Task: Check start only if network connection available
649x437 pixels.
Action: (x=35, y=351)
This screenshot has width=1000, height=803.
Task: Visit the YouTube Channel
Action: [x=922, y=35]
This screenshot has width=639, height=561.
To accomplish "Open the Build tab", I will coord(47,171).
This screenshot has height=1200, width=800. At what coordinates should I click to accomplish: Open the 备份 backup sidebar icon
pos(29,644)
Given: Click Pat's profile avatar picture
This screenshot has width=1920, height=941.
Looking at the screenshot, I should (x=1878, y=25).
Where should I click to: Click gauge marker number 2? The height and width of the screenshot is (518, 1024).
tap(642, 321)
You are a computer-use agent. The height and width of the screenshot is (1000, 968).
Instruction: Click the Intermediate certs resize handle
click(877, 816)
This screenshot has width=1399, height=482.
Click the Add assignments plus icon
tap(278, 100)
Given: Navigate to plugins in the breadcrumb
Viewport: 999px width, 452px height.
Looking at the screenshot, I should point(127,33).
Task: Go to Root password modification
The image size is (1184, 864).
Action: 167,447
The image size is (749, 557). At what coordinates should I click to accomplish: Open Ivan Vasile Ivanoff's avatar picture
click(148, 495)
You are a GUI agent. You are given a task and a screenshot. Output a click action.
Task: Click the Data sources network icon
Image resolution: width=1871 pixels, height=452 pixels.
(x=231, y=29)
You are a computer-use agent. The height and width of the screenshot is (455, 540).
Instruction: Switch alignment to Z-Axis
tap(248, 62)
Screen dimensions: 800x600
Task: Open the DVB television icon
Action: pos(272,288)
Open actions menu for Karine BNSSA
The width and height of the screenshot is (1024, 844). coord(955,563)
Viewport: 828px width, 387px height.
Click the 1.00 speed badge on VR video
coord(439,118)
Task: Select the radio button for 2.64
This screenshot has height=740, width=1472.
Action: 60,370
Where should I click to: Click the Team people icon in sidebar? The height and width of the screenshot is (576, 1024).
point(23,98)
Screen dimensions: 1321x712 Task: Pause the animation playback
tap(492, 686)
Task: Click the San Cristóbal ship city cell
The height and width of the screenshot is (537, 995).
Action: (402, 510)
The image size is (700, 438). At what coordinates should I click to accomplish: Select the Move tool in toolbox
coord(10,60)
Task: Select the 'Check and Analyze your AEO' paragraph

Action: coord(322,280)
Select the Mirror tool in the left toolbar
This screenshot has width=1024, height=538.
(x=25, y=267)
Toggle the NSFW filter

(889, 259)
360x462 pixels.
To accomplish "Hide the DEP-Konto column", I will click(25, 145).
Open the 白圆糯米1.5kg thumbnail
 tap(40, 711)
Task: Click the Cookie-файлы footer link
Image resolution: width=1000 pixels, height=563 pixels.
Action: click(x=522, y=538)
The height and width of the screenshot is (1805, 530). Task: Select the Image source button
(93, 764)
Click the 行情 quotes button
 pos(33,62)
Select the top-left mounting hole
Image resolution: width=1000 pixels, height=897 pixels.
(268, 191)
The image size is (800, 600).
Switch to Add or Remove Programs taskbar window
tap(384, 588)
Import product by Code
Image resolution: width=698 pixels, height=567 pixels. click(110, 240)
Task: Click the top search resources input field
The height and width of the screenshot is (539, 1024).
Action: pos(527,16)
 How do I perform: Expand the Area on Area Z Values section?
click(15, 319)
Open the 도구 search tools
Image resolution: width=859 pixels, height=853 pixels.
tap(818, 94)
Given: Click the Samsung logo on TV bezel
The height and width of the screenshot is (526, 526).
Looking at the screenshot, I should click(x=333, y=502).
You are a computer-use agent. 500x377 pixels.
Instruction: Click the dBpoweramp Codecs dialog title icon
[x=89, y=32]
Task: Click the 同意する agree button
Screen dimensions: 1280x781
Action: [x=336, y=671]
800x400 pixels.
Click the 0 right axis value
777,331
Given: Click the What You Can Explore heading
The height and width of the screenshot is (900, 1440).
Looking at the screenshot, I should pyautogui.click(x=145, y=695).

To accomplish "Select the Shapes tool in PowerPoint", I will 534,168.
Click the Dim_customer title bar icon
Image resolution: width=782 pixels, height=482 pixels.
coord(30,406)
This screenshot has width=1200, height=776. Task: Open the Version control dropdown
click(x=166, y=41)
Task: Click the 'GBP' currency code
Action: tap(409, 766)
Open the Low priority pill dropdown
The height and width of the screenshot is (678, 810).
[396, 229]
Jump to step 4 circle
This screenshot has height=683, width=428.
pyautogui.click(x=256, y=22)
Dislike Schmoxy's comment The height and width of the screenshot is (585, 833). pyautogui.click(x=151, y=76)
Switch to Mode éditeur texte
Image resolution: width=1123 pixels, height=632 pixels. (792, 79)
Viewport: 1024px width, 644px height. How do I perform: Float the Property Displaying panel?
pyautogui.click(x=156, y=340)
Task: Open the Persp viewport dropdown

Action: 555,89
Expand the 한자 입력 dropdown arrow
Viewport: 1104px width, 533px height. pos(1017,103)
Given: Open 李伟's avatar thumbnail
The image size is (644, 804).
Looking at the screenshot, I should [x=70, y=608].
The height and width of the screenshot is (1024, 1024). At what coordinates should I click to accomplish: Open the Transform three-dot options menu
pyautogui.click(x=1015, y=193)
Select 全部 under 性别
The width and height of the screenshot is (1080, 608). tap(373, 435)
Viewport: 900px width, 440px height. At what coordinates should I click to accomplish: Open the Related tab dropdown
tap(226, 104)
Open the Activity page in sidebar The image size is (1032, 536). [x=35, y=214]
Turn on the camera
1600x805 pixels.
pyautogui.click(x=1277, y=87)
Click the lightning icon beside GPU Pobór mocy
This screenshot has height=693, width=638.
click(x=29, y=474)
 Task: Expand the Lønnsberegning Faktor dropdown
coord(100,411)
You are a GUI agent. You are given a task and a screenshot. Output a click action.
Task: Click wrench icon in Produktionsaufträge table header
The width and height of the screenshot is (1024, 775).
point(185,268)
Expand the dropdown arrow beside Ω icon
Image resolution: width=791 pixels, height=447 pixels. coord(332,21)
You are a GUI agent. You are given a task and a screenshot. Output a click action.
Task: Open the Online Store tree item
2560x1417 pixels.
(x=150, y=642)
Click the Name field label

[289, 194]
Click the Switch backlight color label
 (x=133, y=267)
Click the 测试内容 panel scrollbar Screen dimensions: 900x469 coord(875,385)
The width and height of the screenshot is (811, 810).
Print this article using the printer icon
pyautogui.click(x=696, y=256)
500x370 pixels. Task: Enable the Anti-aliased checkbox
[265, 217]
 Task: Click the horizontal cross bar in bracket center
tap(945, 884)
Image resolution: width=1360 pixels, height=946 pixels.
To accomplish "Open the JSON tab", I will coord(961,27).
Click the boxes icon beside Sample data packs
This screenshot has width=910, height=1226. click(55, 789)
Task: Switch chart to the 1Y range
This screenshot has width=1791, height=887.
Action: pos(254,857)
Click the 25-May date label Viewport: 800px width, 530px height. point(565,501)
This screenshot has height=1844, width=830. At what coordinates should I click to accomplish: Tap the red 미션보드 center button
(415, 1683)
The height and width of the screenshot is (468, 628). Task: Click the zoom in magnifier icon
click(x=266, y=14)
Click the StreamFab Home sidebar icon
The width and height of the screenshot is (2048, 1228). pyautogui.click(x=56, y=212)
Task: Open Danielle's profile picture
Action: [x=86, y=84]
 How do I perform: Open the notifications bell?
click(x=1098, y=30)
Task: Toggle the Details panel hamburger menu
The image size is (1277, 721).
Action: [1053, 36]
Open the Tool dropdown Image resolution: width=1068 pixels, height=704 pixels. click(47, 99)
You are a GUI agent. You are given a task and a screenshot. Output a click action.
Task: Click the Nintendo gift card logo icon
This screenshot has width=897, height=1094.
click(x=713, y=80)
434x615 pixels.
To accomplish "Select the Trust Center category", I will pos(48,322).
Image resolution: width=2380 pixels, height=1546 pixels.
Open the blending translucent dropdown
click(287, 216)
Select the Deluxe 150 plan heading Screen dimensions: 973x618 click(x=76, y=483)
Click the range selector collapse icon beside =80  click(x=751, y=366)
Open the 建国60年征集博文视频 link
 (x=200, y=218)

******

Exercise instructions:
Among the lines above, find those that contain the word "heading" and copy them.

Answer to the problem:
Given: Click the What You Can Explore heading
Select the Deluxe 150 plan heading Screen dimensions: 973x618 click(x=76, y=483)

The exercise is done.